Reperfusion arrhythmias are associated with epicardial reperfusion but may also be a sign of vascular
reperfusion injury which can be seen as
no-reflow phenomenon on coronary angiography and predicts in-hospital complications and recovery of left ventricular (LV) function.
No-reflow phenomenon (thrombolysis in
myocardial infarction [TIMI] <or=2 flow) is frequently observed in patients after mechanical or medical reperfusion procedures for acute
myocardial infarction (AMI). The authors hypothesized that reperfusion arrhythmias (or peri-
infarct arrhythmias) may be related to continuing
myocardial ischemia. They documented all
arrhythmia episodes in patients with AMI and compared
arrhythmia rates in different
therapy groups.

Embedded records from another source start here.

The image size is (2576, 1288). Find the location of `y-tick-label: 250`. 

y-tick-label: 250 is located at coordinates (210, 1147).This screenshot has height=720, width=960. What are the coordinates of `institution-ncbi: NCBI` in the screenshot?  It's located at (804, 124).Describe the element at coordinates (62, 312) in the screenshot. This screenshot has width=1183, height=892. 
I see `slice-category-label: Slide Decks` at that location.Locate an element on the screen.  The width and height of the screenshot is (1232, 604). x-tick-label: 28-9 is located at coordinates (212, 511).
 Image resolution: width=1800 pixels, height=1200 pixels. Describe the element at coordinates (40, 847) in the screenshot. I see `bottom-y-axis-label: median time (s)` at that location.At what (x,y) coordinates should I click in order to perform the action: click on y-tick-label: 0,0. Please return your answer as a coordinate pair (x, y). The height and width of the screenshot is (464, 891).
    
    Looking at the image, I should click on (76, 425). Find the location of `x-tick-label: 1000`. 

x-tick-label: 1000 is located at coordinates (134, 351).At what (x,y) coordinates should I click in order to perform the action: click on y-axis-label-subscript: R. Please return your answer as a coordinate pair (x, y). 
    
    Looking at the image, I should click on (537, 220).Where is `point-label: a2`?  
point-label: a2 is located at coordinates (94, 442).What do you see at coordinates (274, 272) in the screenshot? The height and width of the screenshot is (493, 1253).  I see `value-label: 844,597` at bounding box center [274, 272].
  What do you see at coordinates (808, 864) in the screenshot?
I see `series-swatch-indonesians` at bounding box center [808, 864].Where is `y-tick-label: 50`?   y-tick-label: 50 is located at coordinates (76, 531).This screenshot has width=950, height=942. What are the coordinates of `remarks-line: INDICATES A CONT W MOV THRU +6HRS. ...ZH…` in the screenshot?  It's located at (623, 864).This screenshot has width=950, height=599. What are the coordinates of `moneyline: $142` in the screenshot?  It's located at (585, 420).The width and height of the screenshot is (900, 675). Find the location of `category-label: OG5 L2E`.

They also compared
arrhythmia rates according to TIMI flow achieved and those after MI. The highest
arrhythmia rate was detected in patients to whom
thrombolytic therapy was given for AMI (64%). The
arrhythmia rate was lower in patients with primary PCI performed for AMI (46.2%) than in those receiving
thrombolytic therapy. The
arrhythmia rates according to
therapy modalities for AMI were significantly different (p < 0.01). The achieved mean TIMI flow with primary PCI (2.46 +/-0.21 ) was higher than the mean flow achieved after
thrombolytic therapy (2.12 +/-0.16). When compared to the
arrhythmia rate according to TIMI
flow, it was shown that the lowest
arrhythmia rate was found in patients with TIMI 3 flow (17.2%) achieved with any procedure after AMI. The
arrhythmia rate was 84% in patients with TIMI 2 flow and 33.3% with TIMI 0-1 flow (p <0.001). The
arrhythmia rate was appreciably lower after 48 hours of MI. This finding suggests that the continuing
myocardial ischemia represented by TIMI flow at the coronary angiography after acute
myocardial infarction may have an important role in the pathogenesis of reperfusion arrhythmias.